И опять самые невероятные слухи баламутят народ, и напуганные люди готовы всему верить. Вот и теперь ползет зловещий слух: на город прет германец, вот-вот Москву захватит.
«В городе говорят:
— Они решили перерезать всех поголовно, всех до семилетнего возраста, чтобы потом ни одна душа не помнила нашего времени.
Спрашиваю дворника:
— Как думаешь, правда? Вздыхает:
— Все может быть, все может быть.
— И ужели народ допустит?
— Допустит, дорогой барин, еще как допустит-то! Да и что ж с ними сделаешь? Татары, говорят, двести лет нами владали, а ведь тогда разве такой жидкий народ был?»
…Поезд тронулся лишь в час ночи. За окном моросил теплый дождь, туман скрывал даль. Розово и слабо светились окна станционных построек.
Москву он больше не увидал. Он попирал былое, но испытывал вовсе не отраду, а боль и горечь. Предчувствие беды не обмануло.
ГЛАВА II
27 мая по старому (или 9 июня по новому) стилю Бунины после некоторых дорожных хлопот и неудобств, вполне характерных для тех лет, прибыли в Минск. Иван Алексеевич пометил в дневнике: «Серо, скучно. Узнали, что (наш) поезд пойдет на Барановичи. Из поезда пришлось непосильно тащить вещи на другой, Александровский, вокзал — больше версты. Помогли 2 больных солдата».

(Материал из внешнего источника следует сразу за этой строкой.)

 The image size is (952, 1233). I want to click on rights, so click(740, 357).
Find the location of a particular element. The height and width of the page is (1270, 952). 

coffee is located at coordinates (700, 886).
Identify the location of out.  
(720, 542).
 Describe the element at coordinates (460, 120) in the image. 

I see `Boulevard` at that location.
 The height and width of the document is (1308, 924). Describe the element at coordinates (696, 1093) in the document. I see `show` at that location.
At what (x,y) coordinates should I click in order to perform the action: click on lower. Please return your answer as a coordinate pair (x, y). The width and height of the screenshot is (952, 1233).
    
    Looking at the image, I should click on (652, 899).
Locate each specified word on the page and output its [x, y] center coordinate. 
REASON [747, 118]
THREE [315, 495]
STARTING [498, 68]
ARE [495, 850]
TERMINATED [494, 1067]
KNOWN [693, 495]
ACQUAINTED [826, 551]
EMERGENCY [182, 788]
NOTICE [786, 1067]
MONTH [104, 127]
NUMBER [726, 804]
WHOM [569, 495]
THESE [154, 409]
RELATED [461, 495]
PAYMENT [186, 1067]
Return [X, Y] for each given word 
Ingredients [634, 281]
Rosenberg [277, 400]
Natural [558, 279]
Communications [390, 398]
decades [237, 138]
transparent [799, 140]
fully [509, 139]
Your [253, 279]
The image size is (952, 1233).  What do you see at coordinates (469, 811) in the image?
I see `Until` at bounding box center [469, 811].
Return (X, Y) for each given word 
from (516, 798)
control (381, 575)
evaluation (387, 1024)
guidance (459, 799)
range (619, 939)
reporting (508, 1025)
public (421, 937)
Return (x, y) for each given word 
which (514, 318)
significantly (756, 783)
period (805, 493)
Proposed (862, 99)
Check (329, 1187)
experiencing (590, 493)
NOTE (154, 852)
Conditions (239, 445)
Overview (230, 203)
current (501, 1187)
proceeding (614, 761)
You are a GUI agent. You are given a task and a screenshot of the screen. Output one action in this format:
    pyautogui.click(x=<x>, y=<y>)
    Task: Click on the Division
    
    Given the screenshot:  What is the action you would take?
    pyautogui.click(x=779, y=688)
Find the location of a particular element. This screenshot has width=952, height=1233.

Впрочем, с вокзалами произошла путаница. Комендант станции объявил, что ехать надо на Виленский вокзал. Но, чтобы выехать из Минска, нужно иметь на это разрешение. Разрешение помогла взять незнакомая сестра милосердия: она была одета в кожаную куртку, на лице серебристо поблескивало пенсне. Оказалось, что Бунин — ее любимый поэт. Услыхав об этом, Иван Алексеевич, начавший падать духом, сразу приосанился.